GIVEN REQUEST -> Copy the following items word for word.

-------- RECORDS FOR THE EXERCISE

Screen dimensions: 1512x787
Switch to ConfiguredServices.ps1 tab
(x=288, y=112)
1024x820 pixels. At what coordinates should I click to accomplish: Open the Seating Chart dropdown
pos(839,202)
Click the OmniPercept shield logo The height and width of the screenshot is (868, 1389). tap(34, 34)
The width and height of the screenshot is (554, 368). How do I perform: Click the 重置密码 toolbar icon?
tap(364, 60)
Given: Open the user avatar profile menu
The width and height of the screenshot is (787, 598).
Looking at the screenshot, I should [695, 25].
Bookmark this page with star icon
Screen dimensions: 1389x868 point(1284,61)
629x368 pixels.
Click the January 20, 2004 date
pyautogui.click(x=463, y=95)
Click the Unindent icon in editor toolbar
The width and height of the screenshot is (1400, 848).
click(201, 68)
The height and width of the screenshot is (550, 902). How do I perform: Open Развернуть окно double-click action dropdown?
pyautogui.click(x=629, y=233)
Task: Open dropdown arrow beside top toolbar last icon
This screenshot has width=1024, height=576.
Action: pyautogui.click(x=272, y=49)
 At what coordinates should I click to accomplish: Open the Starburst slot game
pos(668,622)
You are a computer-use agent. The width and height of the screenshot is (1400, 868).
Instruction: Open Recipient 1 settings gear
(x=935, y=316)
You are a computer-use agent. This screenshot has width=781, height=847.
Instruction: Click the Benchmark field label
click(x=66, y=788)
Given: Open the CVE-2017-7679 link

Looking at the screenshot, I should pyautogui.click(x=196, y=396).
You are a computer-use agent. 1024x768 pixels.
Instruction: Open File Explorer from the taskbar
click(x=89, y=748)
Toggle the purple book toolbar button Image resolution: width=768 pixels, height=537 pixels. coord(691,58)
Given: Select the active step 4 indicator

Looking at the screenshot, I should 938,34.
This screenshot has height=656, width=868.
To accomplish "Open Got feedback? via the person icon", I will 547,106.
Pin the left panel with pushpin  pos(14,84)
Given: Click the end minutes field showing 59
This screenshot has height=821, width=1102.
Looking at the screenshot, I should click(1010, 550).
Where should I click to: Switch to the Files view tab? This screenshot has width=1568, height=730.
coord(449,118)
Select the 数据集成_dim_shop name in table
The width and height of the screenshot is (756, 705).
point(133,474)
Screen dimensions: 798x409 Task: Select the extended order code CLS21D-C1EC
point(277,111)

----------------

TASK SOLUTION ->
Screen dimensions: 1512x787
Switch to ConfiguredServices.ps1 tab
(x=288, y=112)
1024x820 pixels. At what coordinates should I click to accomplish: Open the Seating Chart dropdown
pos(839,202)
Click the OmniPercept shield logo The height and width of the screenshot is (868, 1389). tap(34, 34)
The width and height of the screenshot is (554, 368). How do I perform: Click the 重置密码 toolbar icon?
tap(364, 60)
Given: Open the user avatar profile menu
The width and height of the screenshot is (787, 598).
Looking at the screenshot, I should [695, 25].
Bookmark this page with star icon
Screen dimensions: 1389x868 point(1284,61)
629x368 pixels.
Click the January 20, 2004 date
pyautogui.click(x=463, y=95)
Click the Unindent icon in editor toolbar
The width and height of the screenshot is (1400, 848).
click(201, 68)
The height and width of the screenshot is (550, 902). How do I perform: Open Развернуть окно double-click action dropdown?
pyautogui.click(x=629, y=233)
Task: Open dropdown arrow beside top toolbar last icon
This screenshot has width=1024, height=576.
Action: pyautogui.click(x=272, y=49)
 At what coordinates should I click to accomplish: Open the Starburst slot game
pos(668,622)
You are a computer-use agent. The width and height of the screenshot is (1400, 868).
Instruction: Open Recipient 1 settings gear
(x=935, y=316)
You are a computer-use agent. This screenshot has width=781, height=847.
Instruction: Click the Benchmark field label
click(x=66, y=788)
Given: Open the CVE-2017-7679 link

Looking at the screenshot, I should pyautogui.click(x=196, y=396).
You are a computer-use agent. 1024x768 pixels.
Instruction: Open File Explorer from the taskbar
click(x=89, y=748)
Toggle the purple book toolbar button Image resolution: width=768 pixels, height=537 pixels. coord(691,58)
Given: Select the active step 4 indicator

Looking at the screenshot, I should 938,34.
This screenshot has height=656, width=868.
To accomplish "Open Got feedback? via the person icon", I will 547,106.
Pin the left panel with pushpin  pos(14,84)
Given: Click the end minutes field showing 59
This screenshot has height=821, width=1102.
Looking at the screenshot, I should click(1010, 550).
Where should I click to: Switch to the Files view tab? This screenshot has width=1568, height=730.
coord(449,118)
Select the 数据集成_dim_shop name in table
The width and height of the screenshot is (756, 705).
point(133,474)
Screen dimensions: 798x409 Task: Select the extended order code CLS21D-C1EC
point(277,111)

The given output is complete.